--- START ---
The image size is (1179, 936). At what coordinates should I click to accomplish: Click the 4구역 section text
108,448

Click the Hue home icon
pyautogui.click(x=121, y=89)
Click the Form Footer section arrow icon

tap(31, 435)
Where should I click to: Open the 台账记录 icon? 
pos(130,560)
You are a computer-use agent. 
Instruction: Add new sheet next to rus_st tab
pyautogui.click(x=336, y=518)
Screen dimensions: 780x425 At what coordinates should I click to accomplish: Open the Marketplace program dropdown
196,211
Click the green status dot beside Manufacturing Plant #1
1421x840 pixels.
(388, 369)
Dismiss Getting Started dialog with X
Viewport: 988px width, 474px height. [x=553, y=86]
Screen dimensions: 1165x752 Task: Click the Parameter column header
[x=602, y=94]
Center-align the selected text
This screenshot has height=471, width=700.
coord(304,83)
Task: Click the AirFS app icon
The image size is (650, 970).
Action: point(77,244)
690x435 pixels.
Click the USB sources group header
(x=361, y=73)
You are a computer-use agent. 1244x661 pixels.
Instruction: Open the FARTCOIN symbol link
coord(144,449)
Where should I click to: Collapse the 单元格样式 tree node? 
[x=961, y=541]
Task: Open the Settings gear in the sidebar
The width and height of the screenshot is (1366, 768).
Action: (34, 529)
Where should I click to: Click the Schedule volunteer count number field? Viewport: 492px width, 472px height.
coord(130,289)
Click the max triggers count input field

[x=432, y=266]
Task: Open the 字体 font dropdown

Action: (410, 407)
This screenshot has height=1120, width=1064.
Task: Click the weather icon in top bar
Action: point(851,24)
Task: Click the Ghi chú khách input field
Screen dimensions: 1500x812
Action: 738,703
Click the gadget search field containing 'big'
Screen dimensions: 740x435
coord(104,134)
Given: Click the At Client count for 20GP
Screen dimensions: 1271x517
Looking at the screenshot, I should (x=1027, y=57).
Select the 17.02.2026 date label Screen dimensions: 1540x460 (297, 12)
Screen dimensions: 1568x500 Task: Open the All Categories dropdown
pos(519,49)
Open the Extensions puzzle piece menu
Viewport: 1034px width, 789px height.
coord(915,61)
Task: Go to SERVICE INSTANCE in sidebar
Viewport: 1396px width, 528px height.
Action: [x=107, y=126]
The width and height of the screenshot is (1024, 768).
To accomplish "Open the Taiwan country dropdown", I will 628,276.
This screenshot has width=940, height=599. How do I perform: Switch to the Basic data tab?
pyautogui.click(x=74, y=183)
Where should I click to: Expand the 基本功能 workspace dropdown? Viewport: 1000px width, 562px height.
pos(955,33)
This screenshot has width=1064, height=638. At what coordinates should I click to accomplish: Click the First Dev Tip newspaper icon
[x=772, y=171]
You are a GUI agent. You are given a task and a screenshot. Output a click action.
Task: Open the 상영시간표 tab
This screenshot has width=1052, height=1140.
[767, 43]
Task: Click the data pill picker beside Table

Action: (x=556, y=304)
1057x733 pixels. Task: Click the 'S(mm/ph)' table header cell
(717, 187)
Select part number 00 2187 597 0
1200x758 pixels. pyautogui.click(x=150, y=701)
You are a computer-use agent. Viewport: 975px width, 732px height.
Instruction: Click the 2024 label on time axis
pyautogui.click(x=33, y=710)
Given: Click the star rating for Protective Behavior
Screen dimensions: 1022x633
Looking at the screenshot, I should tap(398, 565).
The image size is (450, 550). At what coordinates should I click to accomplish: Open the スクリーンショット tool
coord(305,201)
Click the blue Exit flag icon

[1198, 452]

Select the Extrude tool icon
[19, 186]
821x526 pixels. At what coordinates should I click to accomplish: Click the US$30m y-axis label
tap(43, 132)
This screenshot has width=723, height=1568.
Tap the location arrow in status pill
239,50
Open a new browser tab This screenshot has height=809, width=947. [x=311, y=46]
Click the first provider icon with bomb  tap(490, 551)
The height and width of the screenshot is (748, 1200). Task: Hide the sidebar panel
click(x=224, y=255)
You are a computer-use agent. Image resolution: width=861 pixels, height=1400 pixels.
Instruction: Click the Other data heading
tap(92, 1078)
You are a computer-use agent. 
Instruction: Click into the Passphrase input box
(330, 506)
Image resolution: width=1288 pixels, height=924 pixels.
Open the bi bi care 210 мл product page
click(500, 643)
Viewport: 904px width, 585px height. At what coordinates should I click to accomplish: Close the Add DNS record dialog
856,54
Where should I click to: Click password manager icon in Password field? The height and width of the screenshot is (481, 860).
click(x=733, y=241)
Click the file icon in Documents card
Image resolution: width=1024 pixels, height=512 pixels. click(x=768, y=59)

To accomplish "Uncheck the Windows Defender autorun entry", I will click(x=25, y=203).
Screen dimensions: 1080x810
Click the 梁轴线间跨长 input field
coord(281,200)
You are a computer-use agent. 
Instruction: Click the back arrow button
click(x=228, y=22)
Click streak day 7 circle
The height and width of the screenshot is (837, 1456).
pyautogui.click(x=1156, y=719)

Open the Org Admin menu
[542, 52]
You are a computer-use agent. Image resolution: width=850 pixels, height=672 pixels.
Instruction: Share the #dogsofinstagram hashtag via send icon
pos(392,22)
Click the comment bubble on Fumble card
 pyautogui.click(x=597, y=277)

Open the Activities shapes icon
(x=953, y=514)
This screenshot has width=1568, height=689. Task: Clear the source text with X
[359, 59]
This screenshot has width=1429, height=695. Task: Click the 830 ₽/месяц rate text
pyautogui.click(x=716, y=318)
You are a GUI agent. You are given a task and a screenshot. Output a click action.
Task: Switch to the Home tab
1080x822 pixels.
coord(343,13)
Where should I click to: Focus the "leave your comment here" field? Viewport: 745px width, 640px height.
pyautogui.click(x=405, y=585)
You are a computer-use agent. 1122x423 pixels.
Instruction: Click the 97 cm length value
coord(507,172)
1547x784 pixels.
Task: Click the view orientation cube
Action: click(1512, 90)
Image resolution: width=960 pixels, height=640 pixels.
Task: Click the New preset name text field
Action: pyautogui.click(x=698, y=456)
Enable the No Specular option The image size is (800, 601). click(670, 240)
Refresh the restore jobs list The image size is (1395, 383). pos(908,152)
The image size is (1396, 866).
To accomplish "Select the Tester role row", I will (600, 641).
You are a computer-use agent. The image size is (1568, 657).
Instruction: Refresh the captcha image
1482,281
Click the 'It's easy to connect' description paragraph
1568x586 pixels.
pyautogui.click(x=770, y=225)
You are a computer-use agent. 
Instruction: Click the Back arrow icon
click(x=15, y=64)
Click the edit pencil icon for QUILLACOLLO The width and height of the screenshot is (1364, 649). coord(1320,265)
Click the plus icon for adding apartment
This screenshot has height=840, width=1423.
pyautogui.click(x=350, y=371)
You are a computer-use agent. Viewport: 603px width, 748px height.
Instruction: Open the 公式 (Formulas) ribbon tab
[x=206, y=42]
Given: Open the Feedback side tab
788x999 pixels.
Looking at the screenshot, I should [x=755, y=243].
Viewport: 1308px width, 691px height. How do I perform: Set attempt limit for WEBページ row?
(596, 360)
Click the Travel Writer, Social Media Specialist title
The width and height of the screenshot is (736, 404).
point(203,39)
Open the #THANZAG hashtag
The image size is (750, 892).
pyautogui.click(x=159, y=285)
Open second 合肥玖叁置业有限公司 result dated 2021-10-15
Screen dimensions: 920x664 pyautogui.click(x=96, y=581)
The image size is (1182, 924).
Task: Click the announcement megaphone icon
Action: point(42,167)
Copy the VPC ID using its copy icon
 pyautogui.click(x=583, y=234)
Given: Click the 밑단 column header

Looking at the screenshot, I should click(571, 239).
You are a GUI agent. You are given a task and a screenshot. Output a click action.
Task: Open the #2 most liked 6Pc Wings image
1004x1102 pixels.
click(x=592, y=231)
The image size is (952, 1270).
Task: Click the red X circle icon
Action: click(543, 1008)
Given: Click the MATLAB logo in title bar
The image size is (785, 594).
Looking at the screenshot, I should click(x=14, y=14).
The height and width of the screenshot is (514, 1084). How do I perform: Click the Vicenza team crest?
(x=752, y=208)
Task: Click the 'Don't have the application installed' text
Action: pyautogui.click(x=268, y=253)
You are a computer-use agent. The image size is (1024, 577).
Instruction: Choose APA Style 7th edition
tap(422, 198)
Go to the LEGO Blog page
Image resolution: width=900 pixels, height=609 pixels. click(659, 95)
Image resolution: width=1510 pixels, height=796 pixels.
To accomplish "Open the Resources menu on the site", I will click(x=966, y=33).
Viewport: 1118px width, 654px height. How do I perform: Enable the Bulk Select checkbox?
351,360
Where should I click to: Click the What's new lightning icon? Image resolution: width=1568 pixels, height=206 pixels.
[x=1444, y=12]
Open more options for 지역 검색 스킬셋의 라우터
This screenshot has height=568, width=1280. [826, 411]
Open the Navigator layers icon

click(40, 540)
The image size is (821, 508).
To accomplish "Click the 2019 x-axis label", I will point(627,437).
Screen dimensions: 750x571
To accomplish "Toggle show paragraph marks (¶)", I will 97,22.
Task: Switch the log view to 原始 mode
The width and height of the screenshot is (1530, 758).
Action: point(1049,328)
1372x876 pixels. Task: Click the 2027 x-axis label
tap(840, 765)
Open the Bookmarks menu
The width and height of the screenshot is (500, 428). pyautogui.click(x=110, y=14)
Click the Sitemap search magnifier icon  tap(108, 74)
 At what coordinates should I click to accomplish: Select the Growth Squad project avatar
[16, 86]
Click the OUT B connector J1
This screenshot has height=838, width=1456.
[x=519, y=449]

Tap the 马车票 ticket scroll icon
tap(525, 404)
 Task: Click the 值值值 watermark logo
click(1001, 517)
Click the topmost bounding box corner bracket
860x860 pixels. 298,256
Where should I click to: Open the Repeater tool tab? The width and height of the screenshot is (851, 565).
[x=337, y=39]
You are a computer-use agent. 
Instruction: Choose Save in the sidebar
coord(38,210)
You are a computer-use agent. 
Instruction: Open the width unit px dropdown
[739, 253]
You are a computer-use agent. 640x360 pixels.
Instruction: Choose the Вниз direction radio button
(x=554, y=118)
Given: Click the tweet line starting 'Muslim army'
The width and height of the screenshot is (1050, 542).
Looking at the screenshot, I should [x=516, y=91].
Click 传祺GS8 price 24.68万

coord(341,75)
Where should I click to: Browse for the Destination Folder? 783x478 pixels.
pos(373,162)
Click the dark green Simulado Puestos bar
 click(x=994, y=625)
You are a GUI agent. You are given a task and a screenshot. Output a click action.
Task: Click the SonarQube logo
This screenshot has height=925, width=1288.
--- END ---
-- Exercise description --
Respond with nothing but the number of lines in the data above that include the word "title".

-- Your response --
2